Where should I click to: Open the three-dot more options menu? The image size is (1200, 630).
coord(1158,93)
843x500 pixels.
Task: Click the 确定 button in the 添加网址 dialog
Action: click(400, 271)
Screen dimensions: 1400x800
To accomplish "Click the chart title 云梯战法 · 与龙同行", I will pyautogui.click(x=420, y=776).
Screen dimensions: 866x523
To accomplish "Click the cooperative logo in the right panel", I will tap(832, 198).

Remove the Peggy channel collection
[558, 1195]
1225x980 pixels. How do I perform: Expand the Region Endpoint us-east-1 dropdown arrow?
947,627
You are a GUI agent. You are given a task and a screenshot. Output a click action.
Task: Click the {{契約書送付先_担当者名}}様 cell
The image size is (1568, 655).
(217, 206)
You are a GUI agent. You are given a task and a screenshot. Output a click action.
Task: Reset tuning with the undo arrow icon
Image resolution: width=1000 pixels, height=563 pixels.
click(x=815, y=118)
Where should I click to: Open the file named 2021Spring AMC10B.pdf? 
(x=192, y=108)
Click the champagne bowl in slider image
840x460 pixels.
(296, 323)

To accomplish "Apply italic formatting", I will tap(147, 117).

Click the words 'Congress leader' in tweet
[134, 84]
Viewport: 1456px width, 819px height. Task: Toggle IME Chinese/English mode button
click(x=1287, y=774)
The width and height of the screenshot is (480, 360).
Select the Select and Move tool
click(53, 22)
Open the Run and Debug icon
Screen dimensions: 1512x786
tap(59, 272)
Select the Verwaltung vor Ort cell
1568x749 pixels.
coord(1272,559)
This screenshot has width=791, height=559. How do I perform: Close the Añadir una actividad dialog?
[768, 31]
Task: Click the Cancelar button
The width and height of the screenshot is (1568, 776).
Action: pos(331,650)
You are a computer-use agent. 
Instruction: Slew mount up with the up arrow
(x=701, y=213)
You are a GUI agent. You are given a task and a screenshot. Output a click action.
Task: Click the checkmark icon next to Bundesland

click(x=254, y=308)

■ STATED GOAL
Arrange every line of the material above as a numbered list, omitting the blank lines.

■ TASK SOLUTION
1. Where should I click to: Open the three-dot more options menu? The image size is (1200, 630).
2. coord(1158,93)
3. 843x500 pixels.
4. Task: Click the 确定 button in the 添加网址 dialog
5. Action: click(400, 271)
6. Screen dimensions: 1400x800
7. To accomplish "Click the chart title 云梯战法 · 与龙同行", I will pyautogui.click(x=420, y=776).
8. Screen dimensions: 866x523
9. To accomplish "Click the cooperative logo in the right panel", I will tap(832, 198).
10. Remove the Peggy channel collection
11. [558, 1195]
12. 1225x980 pixels. How do I perform: Expand the Region Endpoint us-east-1 dropdown arrow?
13. 947,627
14. You are a GUI agent. You are given a task and a screenshot. Output a click action.
15. Task: Click the {{契約書送付先_担当者名}}様 cell
16. The image size is (1568, 655).
17. (217, 206)
18. You are a GUI agent. You are given a task and a screenshot. Output a click action.
19. Task: Reset tuning with the undo arrow icon
20. Image resolution: width=1000 pixels, height=563 pixels.
21. click(x=815, y=118)
22. Where should I click to: Open the file named 2021Spring AMC10B.pdf? 
23. (x=192, y=108)
24. Click the champagne bowl in slider image
25. 840x460 pixels.
26. (296, 323)
27. To accomplish "Apply italic formatting", I will tap(147, 117).
28. Click the words 'Congress leader' in tweet
29. [134, 84]
30. Viewport: 1456px width, 819px height. Task: Toggle IME Chinese/English mode button
31. click(x=1287, y=774)
32. The width and height of the screenshot is (480, 360).
33. Select the Select and Move tool
34. click(53, 22)
35. Open the Run and Debug icon
36. Screen dimensions: 1512x786
37. tap(59, 272)
38. Select the Verwaltung vor Ort cell
39. 1568x749 pixels.
40. coord(1272,559)
41. This screenshot has width=791, height=559. How do I perform: Close the Añadir una actividad dialog?
42. [768, 31]
43. Task: Click the Cancelar button
44. The width and height of the screenshot is (1568, 776).
45. Action: pos(331,650)
46. You are a computer-use agent. 
47. Instruction: Slew mount up with the up arrow
48. (x=701, y=213)
49. You are a GUI agent. You are given a task and a screenshot. Output a click action.
50. Task: Click the checkmark icon next to Bundesland
51. click(x=254, y=308)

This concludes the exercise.